*Assignment*: From the line with "You are a GUI" through the last line of the records below, both ends included, transcribe only those lines, exactly, and omit the pictures.

*Provided data*:
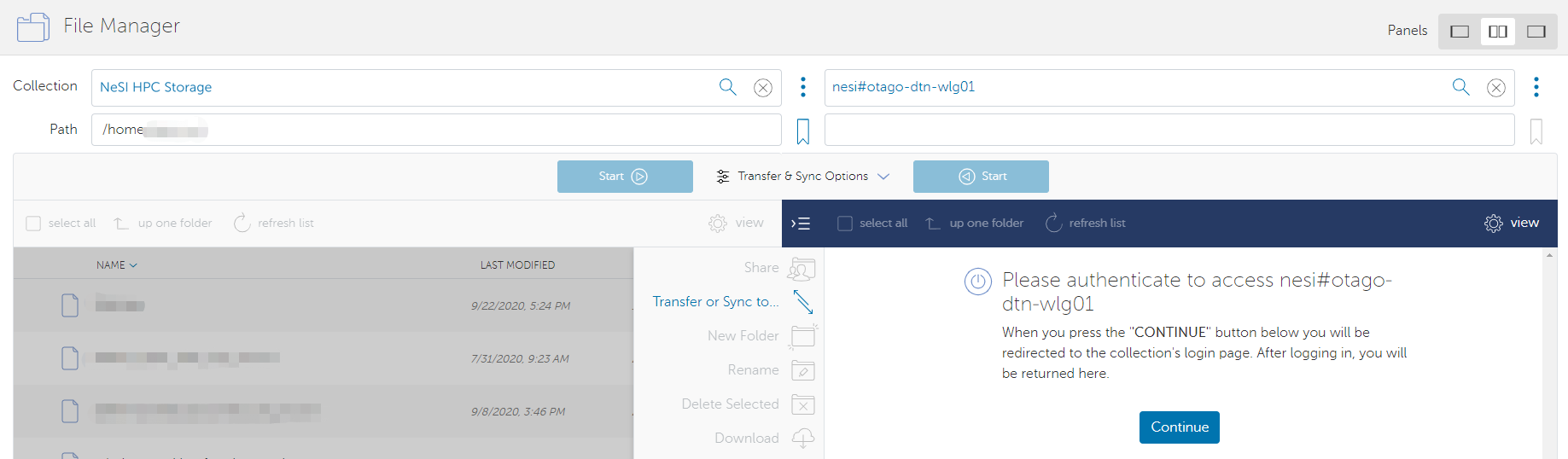
Task: Select the single-panel layout icon
Action: click(1460, 32)
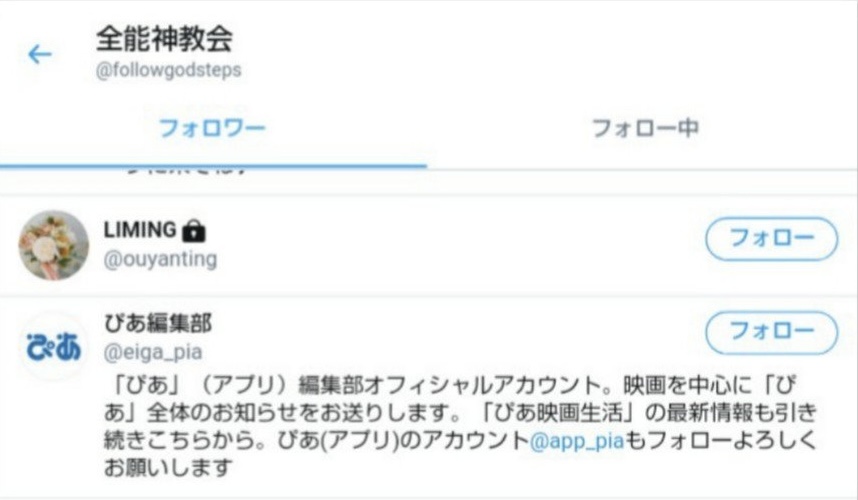This screenshot has height=500, width=858.
Task: Open the @app_pia mention link
Action: point(577,441)
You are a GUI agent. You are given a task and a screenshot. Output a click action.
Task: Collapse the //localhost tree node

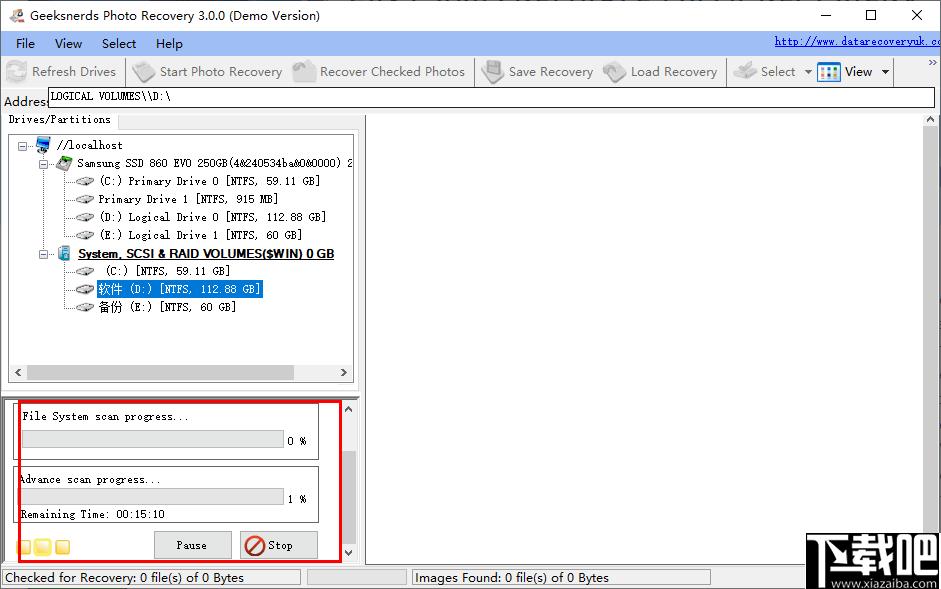(x=24, y=145)
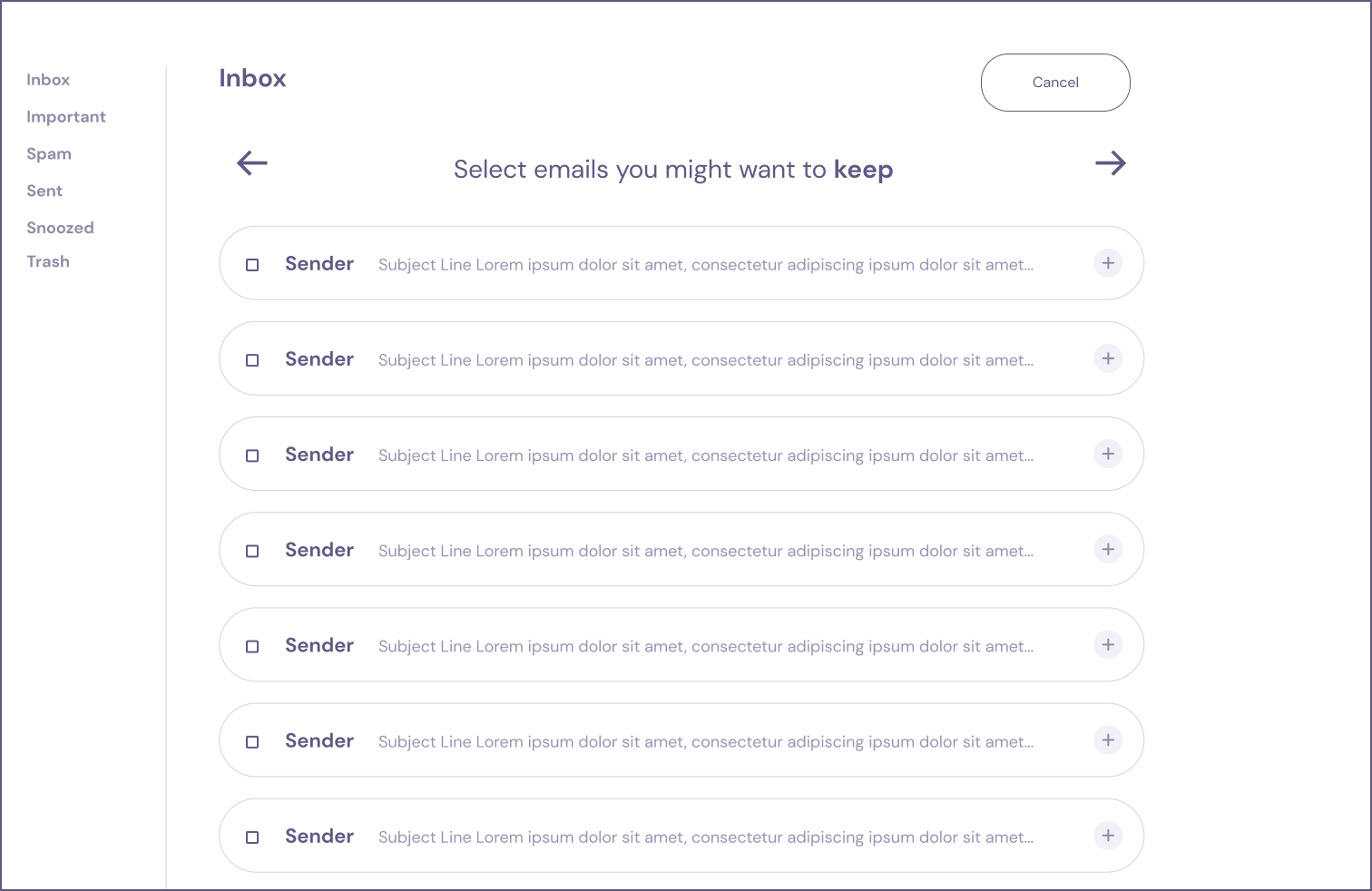Open the third email's subject line

click(705, 455)

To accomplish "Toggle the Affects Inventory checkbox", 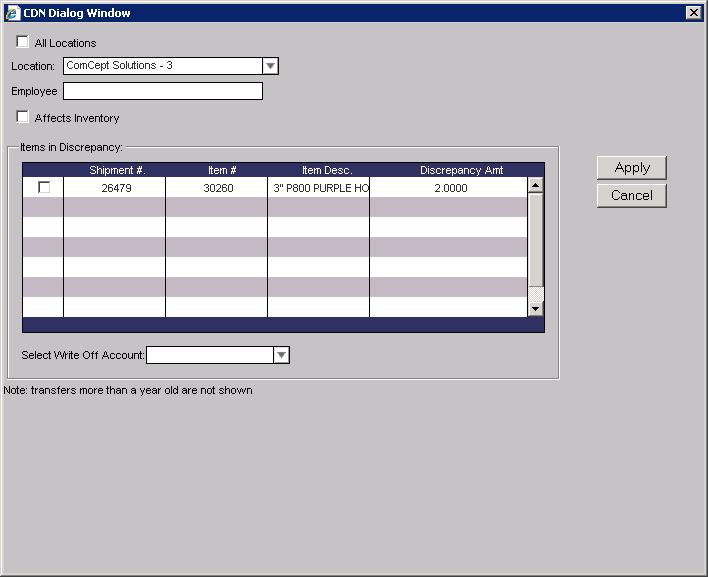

*Exercise solution*:
You are a GUI agent. You are given a task and a screenshot. Output a click action.
Task: Collapse the //localhost tree node

(x=24, y=145)
Open the third email's subject line

click(705, 455)

To accomplish "Toggle the Affects Inventory checkbox", 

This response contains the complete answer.